Among the highlights are Chris Ofili’s extraordinary new tarot drawings. Rooted in Trinidadian Carnival, mythology, literature, and personal iconography, they expand the familiar cards into richly layered worlds. They feel ancient and entirely contemporary at once, reminding us that symbols never stand still—they evolve as we do.
Seeing them brought me back to the exhibition I organized with Chris at the Aspen Art Museum. During the installation, Frank Stella came by. He stood beneath a ladder, one arm draped over each side, looking quietly for what felt like hours. He wasn’t talking or analyzing. He was simply looking. It remains one of the clearest examples I have ever witnessed of the generosity one artist can extend to another.
I’ve always thought of tarot less as a way of predicting the future than as a way of paying closer attention to the present. The cards don’t provide answers so much as they offer another framework for asking questions. Artists do much the same thing.

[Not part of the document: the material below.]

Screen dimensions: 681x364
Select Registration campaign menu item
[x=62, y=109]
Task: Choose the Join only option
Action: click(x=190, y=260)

Intuition deserves a place alongside knowledge. Not in opposition to it, but in conversation with it. Some of the most meaningful decisions in my life and career have come from trusting something I couldn’t fully explain at the time.
Art asks us to practice that same kind of trust. Sometimes a work opens itself immediately. More often, it unfolds slowly, revealing something new each time we encounter it. Like the best tarot reading, its meaning is never fixed.